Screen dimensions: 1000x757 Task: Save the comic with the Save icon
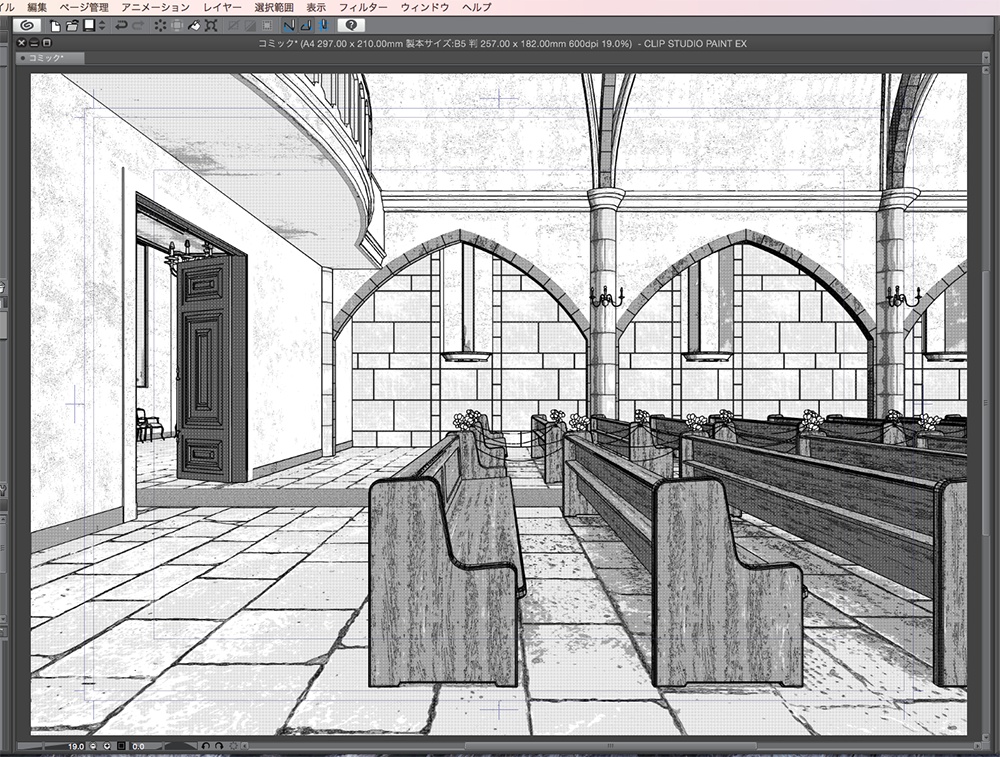pyautogui.click(x=88, y=25)
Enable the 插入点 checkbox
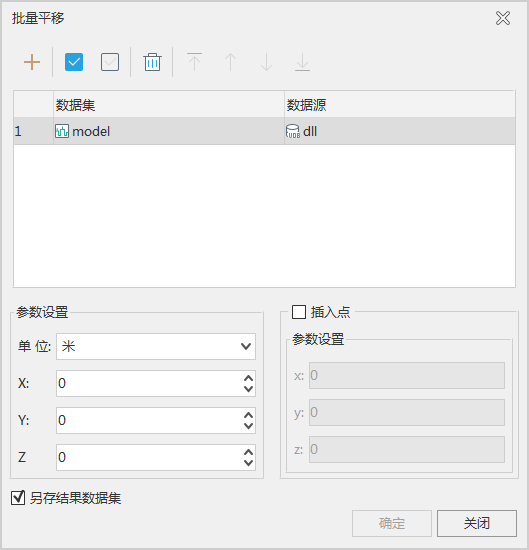Viewport: 529px width, 550px height. click(299, 312)
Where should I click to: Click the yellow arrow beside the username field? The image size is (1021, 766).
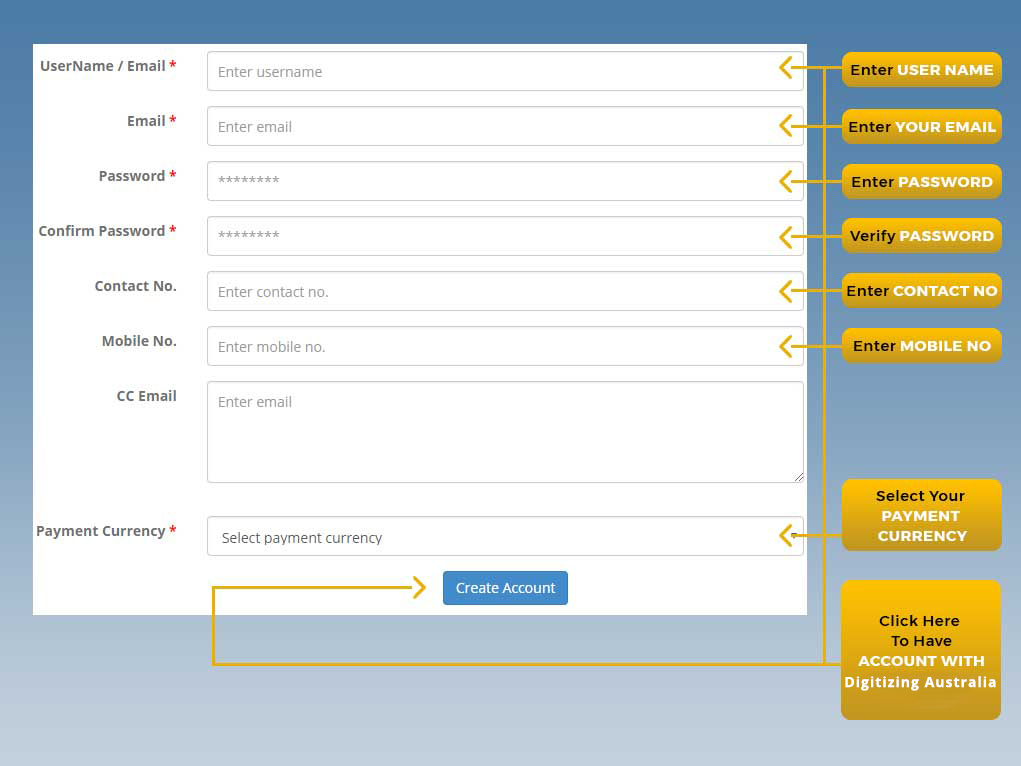point(786,68)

> _Your objective_: Express each line of the material above as an item in a numbered list, omitting blank lines and leaving out the pictures.

> _Solution_:
1. Screen dimensions: 1000x757 Task: Save the comic with the Save icon
2. pyautogui.click(x=88, y=25)
3. Enable the 插入点 checkbox
4. Viewport: 529px width, 550px height. click(299, 312)
5. Where should I click to: Click the yellow arrow beside the username field? The image size is (1021, 766).
6. point(786,68)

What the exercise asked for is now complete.